Students consider Georgetown Day to be a de facto holiday. In the 11 years since it began, Georgetown Day has grown into a broad celebration of the campus community and the Georgetown identity. It is an opportunity to take pause between the chaos of midterms and the insanity of finals to recognize and celebrate the joy we feel to be part of the Georgetown family. For students who work hard all semester, it is one of the highlights of spring at Georgetown. Expecting them to curb their enthusiasm for a Friday afternoon lecture or recitation is both unfair and unrealistic.

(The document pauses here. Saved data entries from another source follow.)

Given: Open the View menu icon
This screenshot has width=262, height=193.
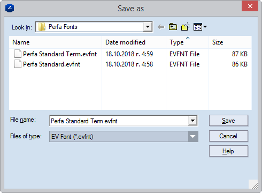Looking at the screenshot, I should tap(200, 27).
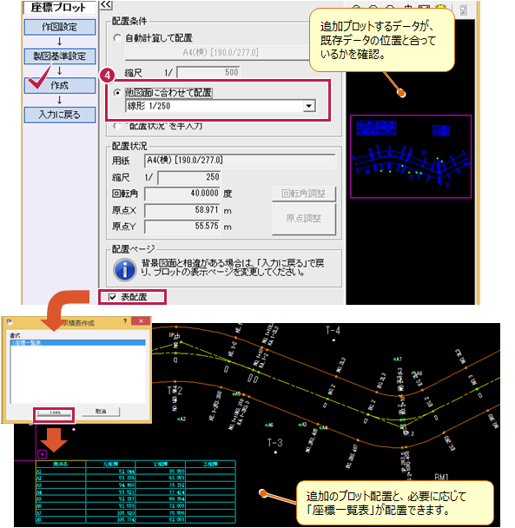Collapse the panel with the << button
Screen dimensions: 515x528
click(x=106, y=4)
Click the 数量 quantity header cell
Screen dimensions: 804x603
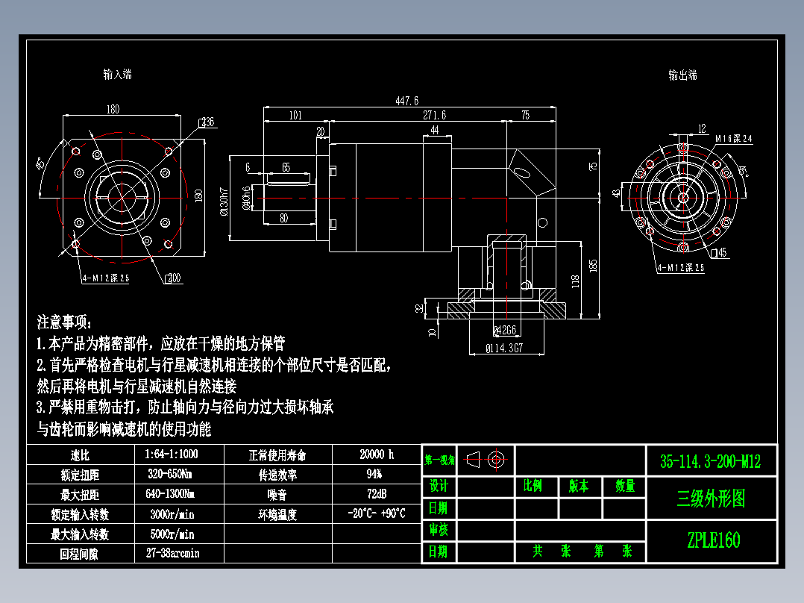(625, 485)
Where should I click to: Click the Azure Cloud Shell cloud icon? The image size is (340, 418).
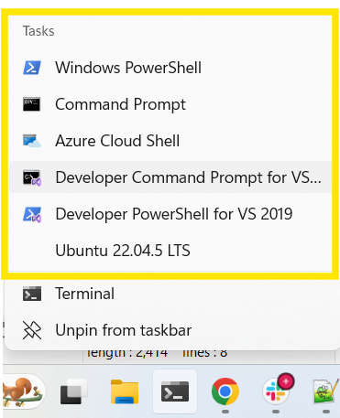[32, 141]
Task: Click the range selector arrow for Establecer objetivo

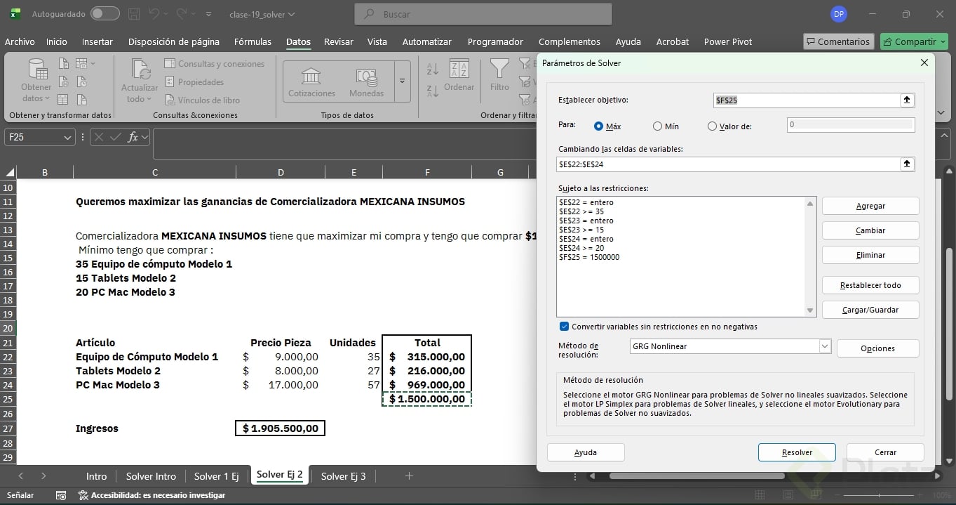Action: [x=907, y=100]
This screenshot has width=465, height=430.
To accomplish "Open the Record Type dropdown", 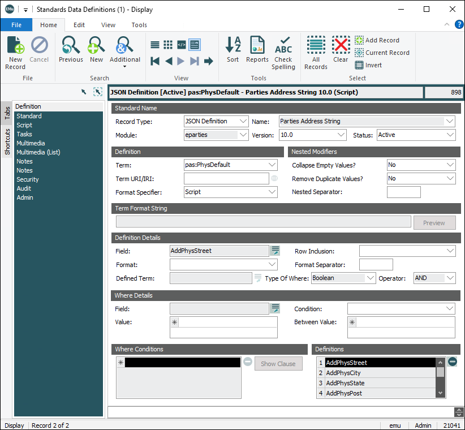I will 243,121.
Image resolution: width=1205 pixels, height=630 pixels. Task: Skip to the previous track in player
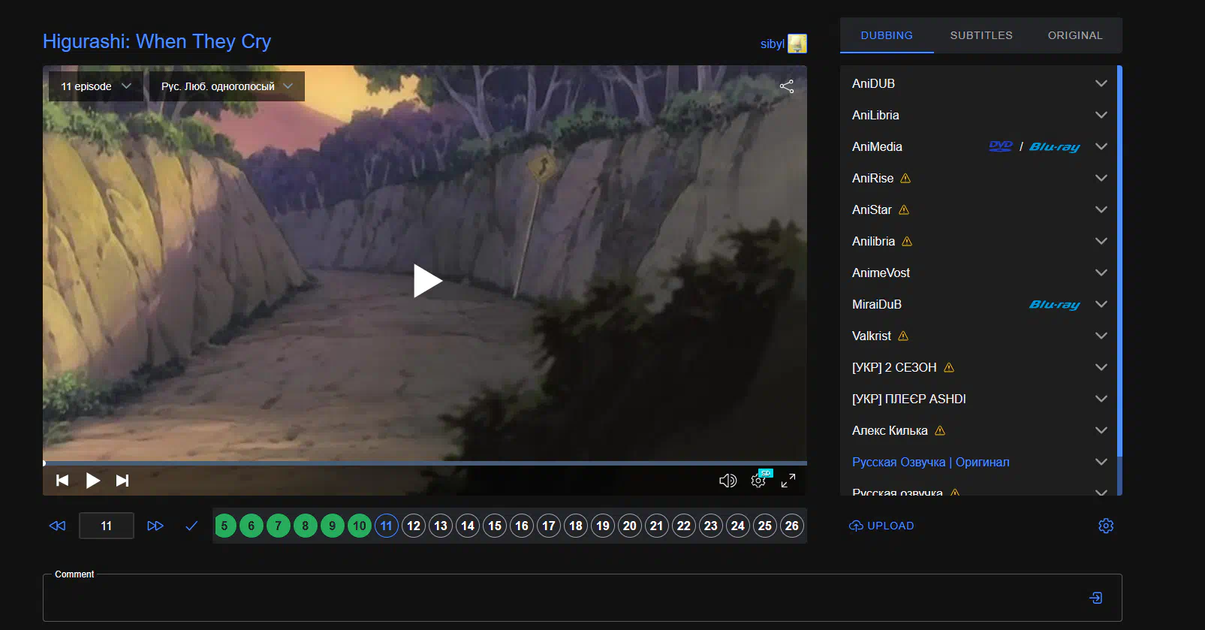point(62,481)
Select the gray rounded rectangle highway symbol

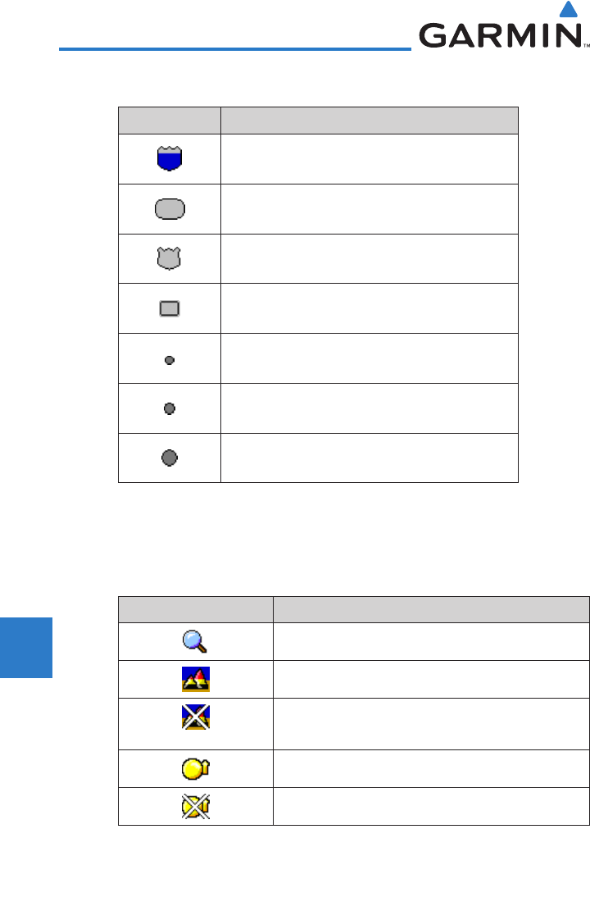click(170, 209)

Declaring Georgetown Day an official university holiday would eliminate those problems by allowing students to bask in the spirit of the day without agonizing over whether it is worth it to play hooky. Moreover, it would ensure that professors do not waste their time and effort preparing for a session that many students will not take seriously. Although it is obviously too late to adjust the academic calendar this year, the administration should choose to either schedule an extra day of class after Georgetown Day or to simply move the holiday to occur after the end of classes before study days begin.By officially recognizing the importance of Georgetown Day holds for students and canceling classes for the day, the university would better serve all members of the campus community. Perhaps by Georgetown Day 2012, the student reeking of their latest Towne purchase won’t be a problem anyone has to deal with.